■ **Work instructions**
Copy the text of every entry below word for word, and leave out the pictures.

** START OF Input material **

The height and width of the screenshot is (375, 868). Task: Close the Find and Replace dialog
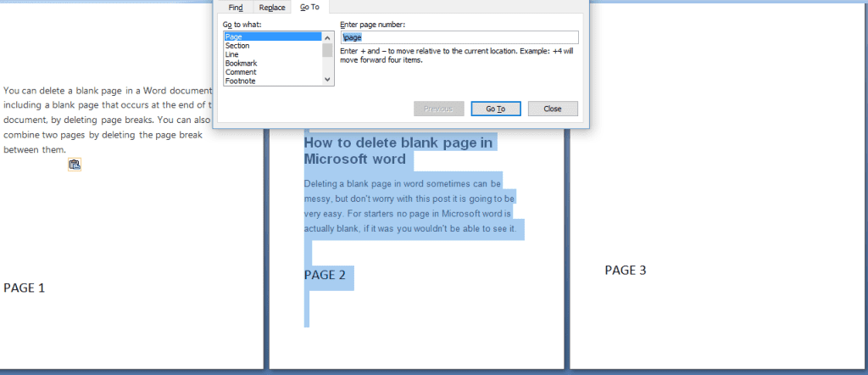[553, 109]
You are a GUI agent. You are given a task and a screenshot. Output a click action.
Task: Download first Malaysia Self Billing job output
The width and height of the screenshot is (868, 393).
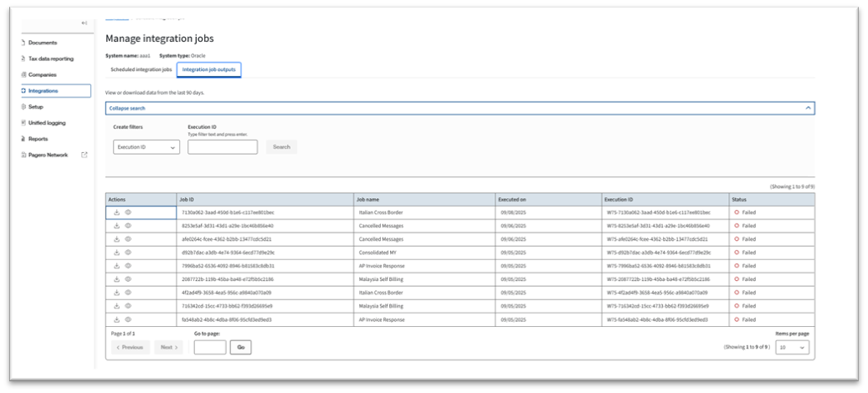click(x=117, y=279)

** END OF Input material **

■ **Answer to this task**
The height and width of the screenshot is (375, 868). Task: Close the Find and Replace dialog
[553, 109]
You are a GUI agent. You are given a task and a screenshot. Output a click action.
Task: Download first Malaysia Self Billing job output
The width and height of the screenshot is (868, 393).
click(x=117, y=279)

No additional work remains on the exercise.